Le Distilbène interdit depuis 1975 fait toujours des dégâts

Les effets à long terme du Distilbène
Les effets à long terme du Distilbène - © RTBF

On savait que le DES ou Distilbène, cette hormone de synthèse prescrite pendant plus de 30 ans à aux femmes enceintes pour éviter les fausses couches, provoquait des malformations chez leurs filles. Mais on découvre à présent qu'il provoque aussi des complications chez leurs petits-enfants.
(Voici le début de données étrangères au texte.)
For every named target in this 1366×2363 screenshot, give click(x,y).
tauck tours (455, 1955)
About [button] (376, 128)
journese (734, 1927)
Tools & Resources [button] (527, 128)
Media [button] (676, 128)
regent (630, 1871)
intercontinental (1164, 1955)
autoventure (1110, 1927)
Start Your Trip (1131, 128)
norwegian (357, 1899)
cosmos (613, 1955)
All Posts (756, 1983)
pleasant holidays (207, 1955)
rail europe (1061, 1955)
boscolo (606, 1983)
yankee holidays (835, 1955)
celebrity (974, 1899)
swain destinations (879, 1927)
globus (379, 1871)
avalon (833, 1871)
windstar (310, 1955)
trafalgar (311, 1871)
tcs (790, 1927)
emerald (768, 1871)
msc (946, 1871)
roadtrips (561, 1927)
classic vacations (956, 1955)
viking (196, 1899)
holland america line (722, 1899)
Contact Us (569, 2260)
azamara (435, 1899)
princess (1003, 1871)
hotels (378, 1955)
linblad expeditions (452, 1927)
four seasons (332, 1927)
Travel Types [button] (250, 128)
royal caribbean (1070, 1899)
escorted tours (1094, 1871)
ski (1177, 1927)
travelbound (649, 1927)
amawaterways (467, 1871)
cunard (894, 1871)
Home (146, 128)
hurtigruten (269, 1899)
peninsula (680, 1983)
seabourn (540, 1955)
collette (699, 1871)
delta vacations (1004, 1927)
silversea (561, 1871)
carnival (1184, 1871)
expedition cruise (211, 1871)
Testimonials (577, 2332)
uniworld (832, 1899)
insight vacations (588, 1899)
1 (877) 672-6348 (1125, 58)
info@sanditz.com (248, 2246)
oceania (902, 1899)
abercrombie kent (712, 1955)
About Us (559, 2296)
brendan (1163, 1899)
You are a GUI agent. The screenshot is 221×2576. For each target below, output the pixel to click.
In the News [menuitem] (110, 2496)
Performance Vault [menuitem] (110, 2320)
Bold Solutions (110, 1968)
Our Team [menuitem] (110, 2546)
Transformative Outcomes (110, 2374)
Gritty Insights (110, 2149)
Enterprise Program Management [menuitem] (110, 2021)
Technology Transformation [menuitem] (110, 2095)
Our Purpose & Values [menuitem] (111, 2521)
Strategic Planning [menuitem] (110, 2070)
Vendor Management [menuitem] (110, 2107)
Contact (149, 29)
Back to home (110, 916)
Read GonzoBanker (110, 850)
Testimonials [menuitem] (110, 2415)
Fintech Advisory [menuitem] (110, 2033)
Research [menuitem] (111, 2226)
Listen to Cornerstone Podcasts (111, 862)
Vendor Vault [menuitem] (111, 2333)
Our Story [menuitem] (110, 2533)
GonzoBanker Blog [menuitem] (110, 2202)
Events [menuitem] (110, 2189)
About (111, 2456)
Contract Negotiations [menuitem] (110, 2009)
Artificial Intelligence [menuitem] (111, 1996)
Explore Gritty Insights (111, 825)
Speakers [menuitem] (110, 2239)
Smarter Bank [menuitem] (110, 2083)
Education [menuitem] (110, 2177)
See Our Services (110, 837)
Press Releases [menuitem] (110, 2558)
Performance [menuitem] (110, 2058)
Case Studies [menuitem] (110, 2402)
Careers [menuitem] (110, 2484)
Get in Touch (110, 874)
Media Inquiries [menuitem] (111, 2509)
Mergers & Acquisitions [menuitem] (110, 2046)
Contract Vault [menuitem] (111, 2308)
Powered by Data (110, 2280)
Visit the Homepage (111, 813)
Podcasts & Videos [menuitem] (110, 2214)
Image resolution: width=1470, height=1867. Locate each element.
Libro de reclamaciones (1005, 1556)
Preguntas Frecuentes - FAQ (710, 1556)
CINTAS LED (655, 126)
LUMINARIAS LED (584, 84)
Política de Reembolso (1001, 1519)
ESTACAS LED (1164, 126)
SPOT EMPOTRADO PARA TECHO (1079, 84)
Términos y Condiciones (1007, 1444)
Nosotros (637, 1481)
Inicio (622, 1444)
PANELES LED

Ce médicament interdit aux Etats-Unis en 1971 a été retiré du marché belge en 1975. Mais aujourd'hui, une nouvelle étude scientifique plus qu’interpellante démontre qu’on n’a pas fini de parler de cette hormone qui était soit disant miracle à l'époque. Elle a été prescrite durant près de 30 ans à des dizaines de milliers de femmes enceintes mais il a déjà fallu attendre la première génération pour constater les dégâts qu'elle provoquait chez leurs filles.

Nathalie est ce que l'on appelle une fille "DES". Dans les années soixante, sa mère a pris ce médicament durant sa grossesse pour éviter une fausse couche. Arrivée à l’âge adulte, Nathalie a eu tout le mal du monde à avoir à son tour un enfant. "Ce médicament a provoqué une malformation de la matrice devenue trop rigide. Le bébé ne pouvait donc pas se former normalement, voilà aussi pourquoi ma fille est née prématurément", témoigne-t-elle.

Des séquelles sur la deuxième génération

Aujourd'hui des scientifiques viennent de démontrer que les petits-enfants des femmes qui en ont pris du Distilbène, ont eux aussi 40 à 50 fois plus de malformations génitales que la normale. 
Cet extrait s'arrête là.